WHAT THE TASK ASKS:
Rewrite the lines below, replacing each "Image resolution" with "Screen resolution" and leaving everything else untouched.

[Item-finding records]
-- -- --
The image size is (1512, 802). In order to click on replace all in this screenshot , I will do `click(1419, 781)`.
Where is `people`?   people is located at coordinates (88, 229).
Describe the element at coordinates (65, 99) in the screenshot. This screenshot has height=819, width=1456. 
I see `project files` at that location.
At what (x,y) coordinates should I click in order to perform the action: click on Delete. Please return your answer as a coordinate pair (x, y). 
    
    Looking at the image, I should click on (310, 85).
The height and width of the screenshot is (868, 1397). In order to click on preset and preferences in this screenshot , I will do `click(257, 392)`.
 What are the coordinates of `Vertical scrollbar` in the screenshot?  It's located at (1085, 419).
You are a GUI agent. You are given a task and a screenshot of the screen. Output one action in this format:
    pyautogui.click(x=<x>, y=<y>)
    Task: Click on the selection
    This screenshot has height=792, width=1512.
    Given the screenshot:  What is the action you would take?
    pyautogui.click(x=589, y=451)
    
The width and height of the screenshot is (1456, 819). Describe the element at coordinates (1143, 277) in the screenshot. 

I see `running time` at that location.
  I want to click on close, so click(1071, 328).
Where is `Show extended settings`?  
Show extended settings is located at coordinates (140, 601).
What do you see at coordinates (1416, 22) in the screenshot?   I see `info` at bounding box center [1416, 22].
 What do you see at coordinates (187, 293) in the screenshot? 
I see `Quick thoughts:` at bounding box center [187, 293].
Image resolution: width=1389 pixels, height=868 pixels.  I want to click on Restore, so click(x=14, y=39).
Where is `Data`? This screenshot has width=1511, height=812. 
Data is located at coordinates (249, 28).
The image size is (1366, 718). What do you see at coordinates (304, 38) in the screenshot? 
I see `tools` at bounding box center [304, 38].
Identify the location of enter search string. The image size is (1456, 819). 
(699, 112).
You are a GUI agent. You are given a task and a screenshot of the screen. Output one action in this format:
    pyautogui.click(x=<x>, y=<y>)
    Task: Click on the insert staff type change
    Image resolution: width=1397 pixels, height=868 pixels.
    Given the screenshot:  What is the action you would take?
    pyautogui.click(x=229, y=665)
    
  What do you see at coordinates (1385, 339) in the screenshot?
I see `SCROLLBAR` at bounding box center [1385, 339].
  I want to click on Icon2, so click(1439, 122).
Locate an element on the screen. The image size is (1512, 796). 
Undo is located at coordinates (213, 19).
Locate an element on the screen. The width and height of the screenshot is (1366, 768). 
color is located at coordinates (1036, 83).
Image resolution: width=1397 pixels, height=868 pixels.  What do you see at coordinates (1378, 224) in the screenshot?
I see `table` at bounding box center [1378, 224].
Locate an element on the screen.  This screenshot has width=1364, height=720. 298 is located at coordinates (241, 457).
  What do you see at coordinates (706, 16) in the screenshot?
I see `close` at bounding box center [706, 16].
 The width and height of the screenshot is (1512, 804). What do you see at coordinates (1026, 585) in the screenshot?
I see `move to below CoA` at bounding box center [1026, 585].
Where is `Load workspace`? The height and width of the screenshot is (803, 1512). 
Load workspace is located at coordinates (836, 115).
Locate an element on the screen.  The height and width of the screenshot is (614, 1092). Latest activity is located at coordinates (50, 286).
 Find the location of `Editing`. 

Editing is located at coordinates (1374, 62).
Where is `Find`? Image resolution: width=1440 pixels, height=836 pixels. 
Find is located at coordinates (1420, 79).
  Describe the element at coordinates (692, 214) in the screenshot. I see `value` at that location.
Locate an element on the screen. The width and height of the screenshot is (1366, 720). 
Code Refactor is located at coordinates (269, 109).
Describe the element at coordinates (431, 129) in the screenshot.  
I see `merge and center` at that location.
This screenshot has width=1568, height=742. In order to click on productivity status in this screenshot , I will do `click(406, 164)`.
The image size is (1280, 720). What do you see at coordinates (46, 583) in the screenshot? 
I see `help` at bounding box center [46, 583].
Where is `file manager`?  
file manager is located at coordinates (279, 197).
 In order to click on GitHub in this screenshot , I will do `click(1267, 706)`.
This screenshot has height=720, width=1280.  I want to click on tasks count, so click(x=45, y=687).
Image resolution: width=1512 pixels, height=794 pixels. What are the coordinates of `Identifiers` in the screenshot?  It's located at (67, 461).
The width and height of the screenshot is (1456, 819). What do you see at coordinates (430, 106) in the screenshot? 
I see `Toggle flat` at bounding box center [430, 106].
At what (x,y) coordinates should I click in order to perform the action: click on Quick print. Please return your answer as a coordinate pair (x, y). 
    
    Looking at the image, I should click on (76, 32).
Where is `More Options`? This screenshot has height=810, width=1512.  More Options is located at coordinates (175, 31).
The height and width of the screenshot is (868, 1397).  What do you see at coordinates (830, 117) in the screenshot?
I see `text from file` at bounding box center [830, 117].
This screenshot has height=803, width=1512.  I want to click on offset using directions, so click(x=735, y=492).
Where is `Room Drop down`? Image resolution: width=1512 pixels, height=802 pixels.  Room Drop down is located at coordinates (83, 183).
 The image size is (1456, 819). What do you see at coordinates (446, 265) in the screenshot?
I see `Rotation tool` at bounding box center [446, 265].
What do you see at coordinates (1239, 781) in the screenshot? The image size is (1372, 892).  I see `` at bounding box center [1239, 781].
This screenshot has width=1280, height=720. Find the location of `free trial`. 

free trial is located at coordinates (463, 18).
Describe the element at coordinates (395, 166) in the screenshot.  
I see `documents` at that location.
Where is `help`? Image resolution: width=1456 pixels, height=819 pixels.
-- -- --
ANSWER TO THE PROBLEM:
The image size is (1512, 802). In order to click on replace all in this screenshot , I will do `click(1419, 781)`.
Where is `people`?   people is located at coordinates (88, 229).
Describe the element at coordinates (65, 99) in the screenshot. This screenshot has height=819, width=1456. 
I see `project files` at that location.
At what (x,y) coordinates should I click in order to perform the action: click on Delete. Please return your answer as a coordinate pair (x, y). 
    
    Looking at the image, I should click on (310, 85).
The height and width of the screenshot is (868, 1397). In order to click on preset and preferences in this screenshot , I will do `click(257, 392)`.
 What are the coordinates of `Vertical scrollbar` in the screenshot?  It's located at (1085, 419).
You are a GUI agent. You are given a task and a screenshot of the screen. Output one action in this format:
    pyautogui.click(x=<x>, y=<y>)
    Task: Click on the selection
    This screenshot has height=792, width=1512.
    Given the screenshot:  What is the action you would take?
    pyautogui.click(x=589, y=451)
    
The width and height of the screenshot is (1456, 819). Describe the element at coordinates (1143, 277) in the screenshot. 

I see `running time` at that location.
  I want to click on close, so click(1071, 328).
Where is `Show extended settings`?  
Show extended settings is located at coordinates (140, 601).
What do you see at coordinates (1416, 22) in the screenshot?   I see `info` at bounding box center [1416, 22].
 What do you see at coordinates (187, 293) in the screenshot? 
I see `Quick thoughts:` at bounding box center [187, 293].
Screen resolution: width=1389 pixels, height=868 pixels.  I want to click on Restore, so click(x=14, y=39).
Where is `Data`? This screenshot has width=1511, height=812. 
Data is located at coordinates (249, 28).
The image size is (1366, 718). What do you see at coordinates (304, 38) in the screenshot? 
I see `tools` at bounding box center [304, 38].
Identify the location of enter search string. The image size is (1456, 819). 
(699, 112).
You are a GUI agent. You are given a task and a screenshot of the screen. Output one action in this format:
    pyautogui.click(x=<x>, y=<y>)
    Task: Click on the insert staff type change
    Screen resolution: width=1397 pixels, height=868 pixels.
    Given the screenshot:  What is the action you would take?
    pyautogui.click(x=229, y=665)
    
  What do you see at coordinates (1385, 339) in the screenshot?
I see `SCROLLBAR` at bounding box center [1385, 339].
  I want to click on Icon2, so click(1439, 122).
Locate an element on the screen. The image size is (1512, 796). 
Undo is located at coordinates (213, 19).
Locate an element on the screen. The width and height of the screenshot is (1366, 768). 
color is located at coordinates (1036, 83).
Screen resolution: width=1397 pixels, height=868 pixels.  What do you see at coordinates (1378, 224) in the screenshot?
I see `table` at bounding box center [1378, 224].
Locate an element on the screen.  This screenshot has width=1364, height=720. 298 is located at coordinates (241, 457).
  What do you see at coordinates (706, 16) in the screenshot?
I see `close` at bounding box center [706, 16].
 The width and height of the screenshot is (1512, 804). What do you see at coordinates (1026, 585) in the screenshot?
I see `move to below CoA` at bounding box center [1026, 585].
Where is `Load workspace`? The height and width of the screenshot is (803, 1512). 
Load workspace is located at coordinates (836, 115).
Locate an element on the screen.  The height and width of the screenshot is (614, 1092). Latest activity is located at coordinates (50, 286).
 Find the location of `Editing`. 

Editing is located at coordinates (1374, 62).
Where is `Find`? Screen resolution: width=1440 pixels, height=836 pixels. 
Find is located at coordinates (1420, 79).
  Describe the element at coordinates (692, 214) in the screenshot. I see `value` at that location.
Locate an element on the screen. The width and height of the screenshot is (1366, 720). 
Code Refactor is located at coordinates (269, 109).
Describe the element at coordinates (431, 129) in the screenshot.  
I see `merge and center` at that location.
This screenshot has width=1568, height=742. In order to click on productivity status in this screenshot , I will do `click(406, 164)`.
The image size is (1280, 720). What do you see at coordinates (46, 583) in the screenshot? 
I see `help` at bounding box center [46, 583].
Where is `file manager`?  
file manager is located at coordinates (279, 197).
 In order to click on GitHub in this screenshot , I will do `click(1267, 706)`.
This screenshot has height=720, width=1280.  I want to click on tasks count, so click(x=45, y=687).
Screen resolution: width=1512 pixels, height=794 pixels. What are the coordinates of `Identifiers` in the screenshot?  It's located at (67, 461).
The width and height of the screenshot is (1456, 819). What do you see at coordinates (430, 106) in the screenshot? 
I see `Toggle flat` at bounding box center [430, 106].
At what (x,y) coordinates should I click in order to perform the action: click on Quick print. Please return your answer as a coordinate pair (x, y). 
    
    Looking at the image, I should click on (76, 32).
Where is `More Options`? This screenshot has height=810, width=1512.  More Options is located at coordinates (175, 31).
The height and width of the screenshot is (868, 1397).  What do you see at coordinates (830, 117) in the screenshot?
I see `text from file` at bounding box center [830, 117].
This screenshot has height=803, width=1512.  I want to click on offset using directions, so click(x=735, y=492).
Where is `Room Drop down`? Screen resolution: width=1512 pixels, height=802 pixels.  Room Drop down is located at coordinates (83, 183).
 The image size is (1456, 819). What do you see at coordinates (446, 265) in the screenshot?
I see `Rotation tool` at bounding box center [446, 265].
What do you see at coordinates (1239, 781) in the screenshot? The image size is (1372, 892).  I see `` at bounding box center [1239, 781].
This screenshot has width=1280, height=720. Find the location of `free trial`. 

free trial is located at coordinates (463, 18).
Describe the element at coordinates (395, 166) in the screenshot.  
I see `documents` at that location.
Where is `help`? Screen resolution: width=1456 pixels, height=819 pixels.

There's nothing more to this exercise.